Has your approach changed with the use of HR software?
Over the past few years, a number of new People tools and platforms have been launched that are appropriate for the challenges of startups. That’s really helped my discipline. I remember, early on, there just weren't any appropriate tools for startups. Everything on the market felt like a total mismatch. So you avoided the enterprise tools and tried to do something homegrown, which is never efficient or scalable. HR technology for startups is coming into its own right now. A lovely ecosystem is being created.
How does an HR person contribute to a company’s values and culture?
Your founding team provided the company’s DNA. My role is to help operationalize and execute on that vision and help articulate the best version of it. My role is to get everything lined up to the value system and root out anything that doesn’t authentically fit. Every little thing - how we celebrate, how we reward, how we challenge people, hell, even how we pay expenses - everything should directly speak to the company’s values. In those cultures where everything aligns, people know it. t is in those companies that the team feels the company is charismatic and notable and fun and inspiring. They know what the place is about.

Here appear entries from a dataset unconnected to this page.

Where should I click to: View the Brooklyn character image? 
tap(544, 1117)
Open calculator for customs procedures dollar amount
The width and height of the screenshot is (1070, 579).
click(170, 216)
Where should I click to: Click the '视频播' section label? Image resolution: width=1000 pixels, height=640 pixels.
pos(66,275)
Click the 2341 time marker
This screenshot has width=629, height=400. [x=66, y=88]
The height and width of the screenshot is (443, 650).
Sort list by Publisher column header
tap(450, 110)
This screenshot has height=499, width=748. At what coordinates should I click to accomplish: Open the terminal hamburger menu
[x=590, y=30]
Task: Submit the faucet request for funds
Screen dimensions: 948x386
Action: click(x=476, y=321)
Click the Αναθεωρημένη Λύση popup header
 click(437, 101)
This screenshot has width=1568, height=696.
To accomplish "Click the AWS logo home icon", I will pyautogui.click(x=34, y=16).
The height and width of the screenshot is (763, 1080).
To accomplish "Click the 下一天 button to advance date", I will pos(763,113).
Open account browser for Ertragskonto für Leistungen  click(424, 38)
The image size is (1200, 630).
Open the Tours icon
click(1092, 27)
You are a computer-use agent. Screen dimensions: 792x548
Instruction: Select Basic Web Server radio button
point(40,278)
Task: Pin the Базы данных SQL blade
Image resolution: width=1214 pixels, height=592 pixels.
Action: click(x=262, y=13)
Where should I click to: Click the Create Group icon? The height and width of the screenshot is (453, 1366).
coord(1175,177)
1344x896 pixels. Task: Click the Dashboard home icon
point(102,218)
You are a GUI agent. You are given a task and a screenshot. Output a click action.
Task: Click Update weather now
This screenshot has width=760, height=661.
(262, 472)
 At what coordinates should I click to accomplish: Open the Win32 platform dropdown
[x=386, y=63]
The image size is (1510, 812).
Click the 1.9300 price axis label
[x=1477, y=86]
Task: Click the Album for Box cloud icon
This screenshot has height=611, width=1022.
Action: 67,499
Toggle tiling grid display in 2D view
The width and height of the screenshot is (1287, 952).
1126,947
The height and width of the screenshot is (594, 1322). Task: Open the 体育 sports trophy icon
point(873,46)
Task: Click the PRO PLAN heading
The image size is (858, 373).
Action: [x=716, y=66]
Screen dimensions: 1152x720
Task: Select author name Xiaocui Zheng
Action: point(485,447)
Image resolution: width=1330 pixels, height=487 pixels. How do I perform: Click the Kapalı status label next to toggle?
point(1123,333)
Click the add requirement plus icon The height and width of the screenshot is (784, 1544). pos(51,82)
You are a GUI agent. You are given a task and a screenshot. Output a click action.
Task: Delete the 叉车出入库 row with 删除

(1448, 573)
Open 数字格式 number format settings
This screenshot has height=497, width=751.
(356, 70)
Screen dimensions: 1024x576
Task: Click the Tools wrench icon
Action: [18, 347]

I think step one in influencing culture is genuinely partnering with top leadership. You need understanding the original DNA, the true intentions. You have to be patient and persistent to have an influence. Even if it takes a year, spending the time, strength, and political capital towards mutual understanding is worth it. Leadership and the People team needs to be all singing from the same hymn book, otherwise change does not take root.
Unless leadership is living and mentoring others on values, they’re just words. There’s a world of difference between the leadership team teaching how to be better as opposed to it being just a training initiative.
How do you direct and advise managers?
Getting managers to articulate a clear point of view for every person on their team and developing a strategy around how to help each person improveis everything. Leaders love to focus on a couple of team members - the outliers, the stars, or often the trouble people - or alternatively, they just hate all feedback and development. Some people have to leave their comfort zone to become a good manager.
There should be no orphans in the company -- either because they are an unsung hero or they’re radioactive. Where each person stands in relation to the company should be understood and articulated.
I really feel it's incumbent on every manager to really know their people. Everything I'm going to say, there's nothing exotic here, but people have to spend time with their people and understand what motivates them and what their unique gifts are. Some people like to skip that step, but how are you going to manage someone you don't know? Then it's just a bunch of either mechanical commands or you're making an assumption about someone that might not apply and you're going to lose them. If people don't feel understood, you've already lost them, really.
I think one-on-ones are really important. Those are the building blocks towards development and reviews and everything. When you make sustained effort, your understanding quickly compounds. The manager-employee relationship is continuous like any other relationship and is, hopefully, always deepening and getting more honest and becoming more robust as you go. I think it really starts with wanting to really know the people. At least that's how I see it.